Corin knew not to argue, especially when she felt as if a thousand needles were about to be pressed into her skin. In complete silence, they walked to the place where they knew Alec would be and found him standing in front of a grave half covered in brambles. On the tombstone was a round indentation containing the black and white photograph depicting a young woman with thick, long hair spilling over her shoulders and arms. The first time Alec had spied the photograph, he had declared himself in love with the girl. With her wide cheekbones, thin lips with corners slightly drooping down and small eyes, she was certainly not a picture of beauty. Yet her eyes, forever gazing off in melancholy had a certain sweetness to them and her hair was "fantastically beautiful" according to Alec.

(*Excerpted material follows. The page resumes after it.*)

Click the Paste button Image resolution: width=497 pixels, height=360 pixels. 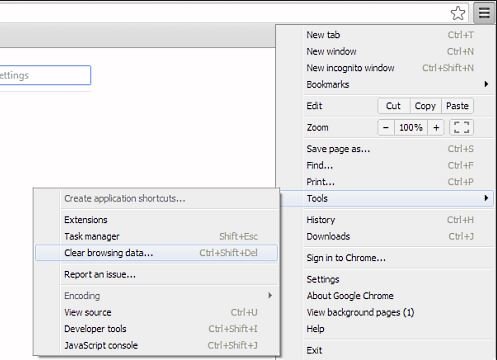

"Shall I paint you a replica of it so that you may carry it close to your heart at all times?" teased Jane as she approached him.

"If you paint it, my dear Jane" he smiled, offering her his arm, "then I might really fall in love with it."

"You are nothing but flattery today."

"Never has the truth been shunned more than in this present day and age" he said woefully.

"You have been saying that for the past century or so."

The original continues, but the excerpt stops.